I couldn't take anymore conference paper editing. LCA homework was about done. M calls and offers me food, beverage and nomadic company in exchange for the services of the hookah. Two hours later we're all savoring the apple flavor and exchanging travel tales. C is getting ready to embark on a new journey. She has to decide between Arabic school in Yemen and working at the Turquoise Mountain Foundation in Kabul. She has mentally prepared for the latter and will begin in two weeks and then end up in Yemen somehow. Journey will start in Bangkok with a tattoo to commemorate the occasion. The plan is to make it to Calcutta and travel by road to Kabul before beginning work with Rory.

Rory Stewart was born in Hong Kong and grew up in Malaysia. He served briefly as an officer in the British Army (the Black Watch), studied history and philosophy at Balliol College, Oxford and then joined the British Diplomatic Service. He worked in the British Embassy in Indonesia and then, in the wake of the Kosovo campaign, as the British Representative in Montenegro. In 2000 he took two years off and began walking from Turkey to Bangladesh. He covered 6000 miles on foot alone across Afghanistan, Pakistan, India and Nepal -- a journey described in The Places in Between.

In 2003, he became the coalition Deputy Governor of Maysan and Dhi Qar -- two provinces in the Marsh Arab region of Southern Iraq. He has written for a range of publications including the New York Times Magazine, the London Review of Books, the Sunday Times, the Guardian, the Financial Times and Granta. In 2004, he was awarded the Order of the British Empire and became a Fellow of the Carr Centre at Harvard University. He now lives in Kabul, where he is the Chief Executive of the Turquoise Mountain Foundation.

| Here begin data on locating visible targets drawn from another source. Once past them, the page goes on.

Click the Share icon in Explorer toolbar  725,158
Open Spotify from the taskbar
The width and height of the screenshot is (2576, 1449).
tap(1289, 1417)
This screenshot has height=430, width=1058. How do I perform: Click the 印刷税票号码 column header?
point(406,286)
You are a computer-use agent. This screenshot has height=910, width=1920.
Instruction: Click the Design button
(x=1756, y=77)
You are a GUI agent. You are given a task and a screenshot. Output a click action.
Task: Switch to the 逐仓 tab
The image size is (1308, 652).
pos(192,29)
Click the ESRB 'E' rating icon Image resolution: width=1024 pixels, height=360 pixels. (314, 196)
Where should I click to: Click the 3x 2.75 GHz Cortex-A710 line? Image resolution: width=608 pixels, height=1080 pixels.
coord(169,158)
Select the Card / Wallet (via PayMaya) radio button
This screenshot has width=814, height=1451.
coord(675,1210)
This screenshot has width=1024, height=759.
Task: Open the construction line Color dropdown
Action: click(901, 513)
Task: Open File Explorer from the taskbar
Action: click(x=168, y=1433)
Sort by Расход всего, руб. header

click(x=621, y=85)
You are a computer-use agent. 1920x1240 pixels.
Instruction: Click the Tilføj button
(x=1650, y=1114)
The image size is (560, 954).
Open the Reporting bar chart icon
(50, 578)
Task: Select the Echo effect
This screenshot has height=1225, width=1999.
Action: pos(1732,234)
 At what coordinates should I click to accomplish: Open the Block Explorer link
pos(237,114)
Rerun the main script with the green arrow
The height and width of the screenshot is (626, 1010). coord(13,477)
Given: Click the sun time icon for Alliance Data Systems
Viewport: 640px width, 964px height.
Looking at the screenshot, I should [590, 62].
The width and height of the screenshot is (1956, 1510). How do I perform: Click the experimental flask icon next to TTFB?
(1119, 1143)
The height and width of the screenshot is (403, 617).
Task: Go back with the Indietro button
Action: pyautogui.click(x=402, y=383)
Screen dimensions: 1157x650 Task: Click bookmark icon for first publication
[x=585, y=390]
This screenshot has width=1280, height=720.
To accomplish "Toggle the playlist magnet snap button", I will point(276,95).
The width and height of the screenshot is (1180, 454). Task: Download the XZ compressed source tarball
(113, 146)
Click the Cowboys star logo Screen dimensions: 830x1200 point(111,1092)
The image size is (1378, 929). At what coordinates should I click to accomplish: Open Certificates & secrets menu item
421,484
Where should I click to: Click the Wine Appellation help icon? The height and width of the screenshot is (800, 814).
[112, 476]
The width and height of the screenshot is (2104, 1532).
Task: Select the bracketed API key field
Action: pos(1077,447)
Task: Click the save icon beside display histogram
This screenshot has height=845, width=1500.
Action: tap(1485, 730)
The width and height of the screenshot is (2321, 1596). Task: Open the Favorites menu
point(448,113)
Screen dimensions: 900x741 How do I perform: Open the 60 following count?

6000 miles on foot. Istanbul to Dakka. I need to get a hold of any of his books. Soon. Prince of the Marhses would be top on the list.

In August 2003, at the age of thirty, Rory Stewart took a taxi from Jordan to Baghdad. A Farsi-speaking British diplomat who had recently completed an epic walk from Turkey to Bangladesh, he was soon appointed deputy governor of Amarah and then Nasiriyah, provinces in the remote, impoverished marsh regions of southern Iraq. He spent the next eleven months negotiating hostage releases, holding elections, and splicing together some semblance of an infrastructure for a population of millions teetering on the brink of civil war.

The Prince of the Marshes tells the story of Stewart's year. As a participant he takes us inside the occupation and beyond the Green Zone, introducing us to a colorful cast of Iraqis and revealing the complexity and fragility of a society we struggle to understand. By turns funny and harrowing, moving and incisive, it amounts to a unique portrait of heroism and the tragedy that intervention inevitably courts in the modern age.